Angina pectoris

Decreased blood flow through an artery into a body part unable to fulfil oxygen demand is termed ischemia. Ischemia in the brain is called brain Ischemia. Ischemia in cardiac muscle is called cardiac Ischemia or myocardial Ischemia. Angina pectoris is the primary symptom of myocardial Ischemia or Ischemic pain. Angina pectoris is characterized by sudden severe squeezing, pressing, heaviness, tightness or pressing substernal pain usually radiating to the left shoulders and along the left arm Flexer surface.

Pathogenesis: Decreased blood flow through the coronary artery to cardiac muscles will supply insufficient oxygen to fulfil cardiac muscle oxygen demand. This causes angina pectoris attack. Usually, in normal conditions decreased blood supply does not precipitate angina pectoris. Angina pectoris appears if there is an increase in cardiac muscle oxygen demand due to any reason and decreased blood supply by the coronary artery. Blood supply to cardiac muscles through the coronary artery decreases due to spasms in the coronary artery or due to fatty deposits inside a coronary artery. These fatty deposits are called plaque. The narrowing of an artery by plaque is called atherosclerosis (atherosclerotic lesions) and develops resistance in blood flow.

Types of Angina pectoris

There are three types of angina pectoris. These are Stable angina pectoris, variant angina pectoris and unstable angina pectoris.

Stable angina pectoris: It is called classical angina pectoris or typical angina pectoris. Physical exertion precipitates angina pectoris. Examples of physical exertions are severe exercise, excessive walking, and stair climbing. Even coitus, emotion and eating can also precipitate stable angina pectoris. During these conditions, there will be an increase in oxygen demand in cardiac tissues. However cardiac tissues do not receive sufficient blood to supply required oxygen. It is mainly due to resistance in blood flow inside a coronary artery.

Variant angina (Prinzmetal’s angina): It is not common form of angina. Pain due to variant angina may appear at rest during sleep or at work. It occurs due to a sudden coronary spasm in the localised part of the coronary artery. It may not be linked with severe atherosclerosis, arteriosclerotic coronary artery disease, or an increase in cardiac muscle oxygen demand. There will be the elevation of the ST segment in ECG while unstable angina is associated with depression in the ST segment of ECG.

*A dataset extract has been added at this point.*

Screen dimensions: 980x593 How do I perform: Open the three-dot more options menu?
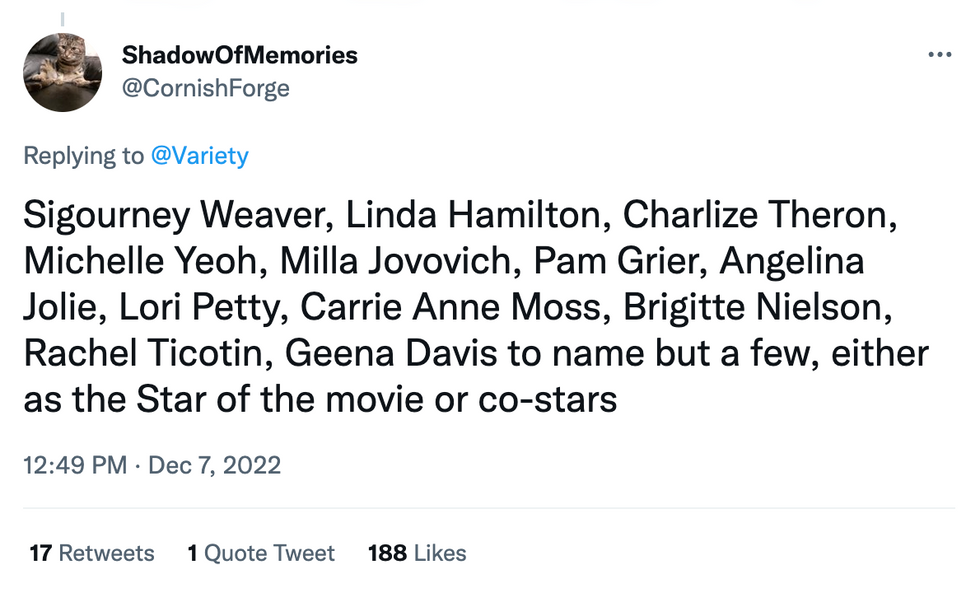(939, 55)
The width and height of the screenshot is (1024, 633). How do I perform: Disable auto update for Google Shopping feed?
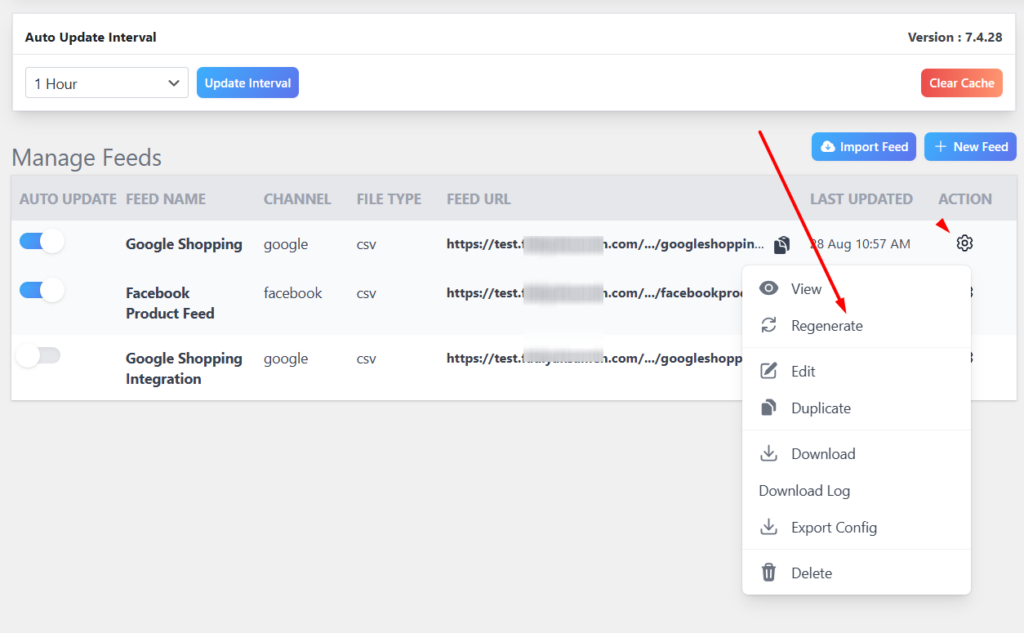(x=41, y=240)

Unstable angina: Unstable angina is due to plaque rapture. This causes thrombocyte deposition and thrombus formation in coronary blood vessels. It may be due to platelets activation, adhesion and aggregation, aggregation of coagulation pathway and thrombin formation, conversion of fibrinogen to fibrin and vasospasm. This decreases blood supply and oxygen supply to cardiac muscles that develop chest pain. Unstable angina is referred to as acute coronary syndrome. It includes ST-segment depression and non-ST segment elevation. Chest pain in unstable angina is not associated with cardiac muscle necrosis. However, decreased blood supply to cardiac muscles develops myocardial necrosis.

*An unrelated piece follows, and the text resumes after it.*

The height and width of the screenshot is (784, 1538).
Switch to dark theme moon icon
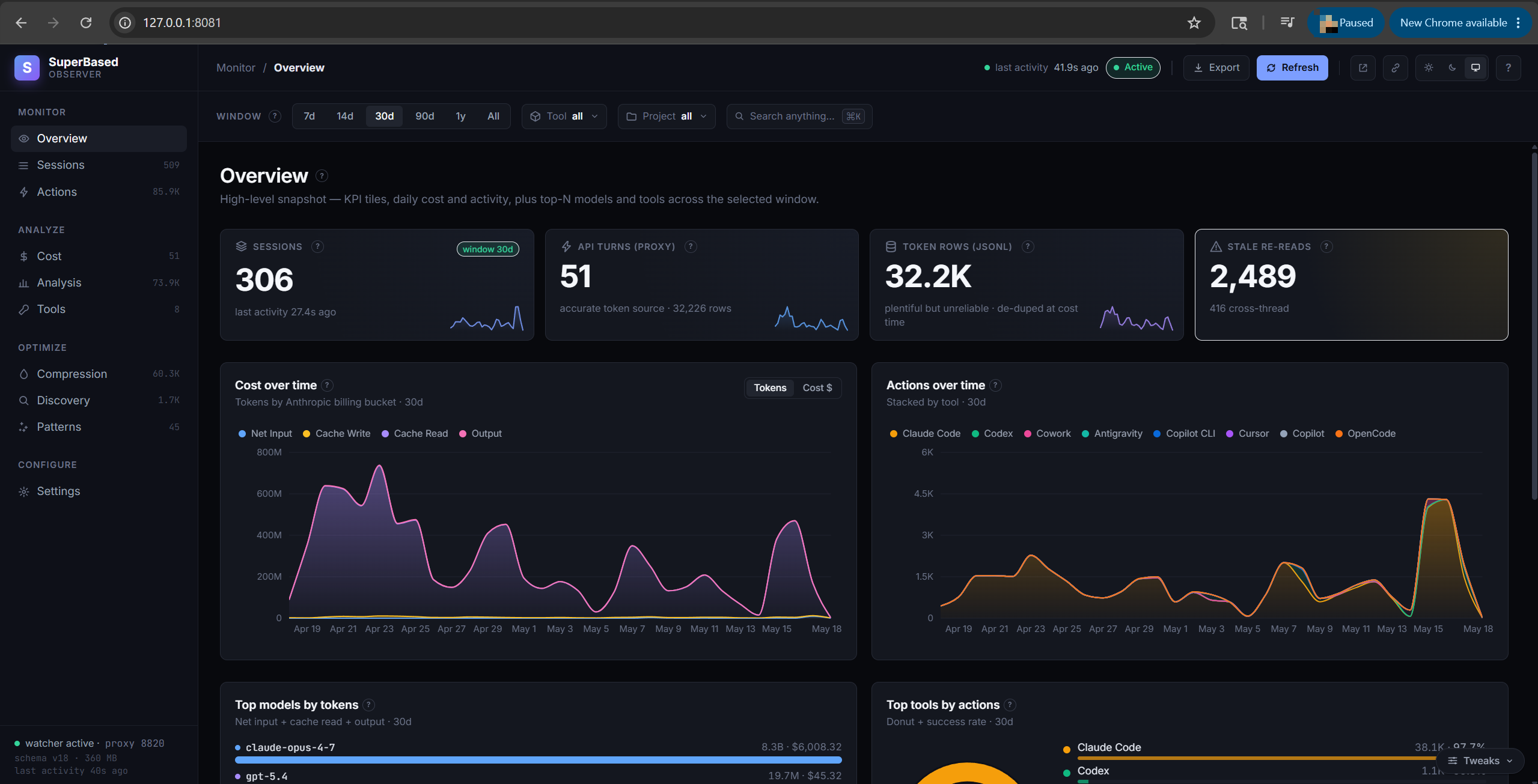1452,68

Classification of antianginal drugs

• A. Organic nitrates: Nitroglycerine, isosorbide dinitrate, isosorbide mononitrate

• B. β adrenergic receptor blockers: Propranolol

• C. Calcium channel blockers: Verapamil, diltiazem, nifedipine, amlodipine, nimodipine and nitrandipine

• D. Potassium channel blockers: nicorandil

Organic Nitrates:

Organic nitrates and organic nitrites are esters of nitrous acid or nitric acid and alcohol. They act as vasodilators by relaxing the smooth muscles of blood vessels. This vasodilator effect makes organic nitrates and organic nitrites suitable to treat angina pectoris, myocardial infarction and left ventricular failure. The vasodilation effect of organic nitrates redistributes blood from the endocardial region and exocardial region to the periphery blood vessels.

The vasodilation effect also reduces coronary artery spasms in the exocardial region. These effects reduce preload and afterload in the heart.

The vasodilation effect of organic nitrates and organic nitrites is much more prominent in veins than in arteries. This pools blood into veins and decreases preload in the heart which is a decrease in blood return into the heart chamber. They decrease the cardiac force requirement to pump blood due to decreased venous return, reduced cardiac output, artery vasodilation and reduced resistance in blood flow. This leads to reduced cardiac oxygen demand.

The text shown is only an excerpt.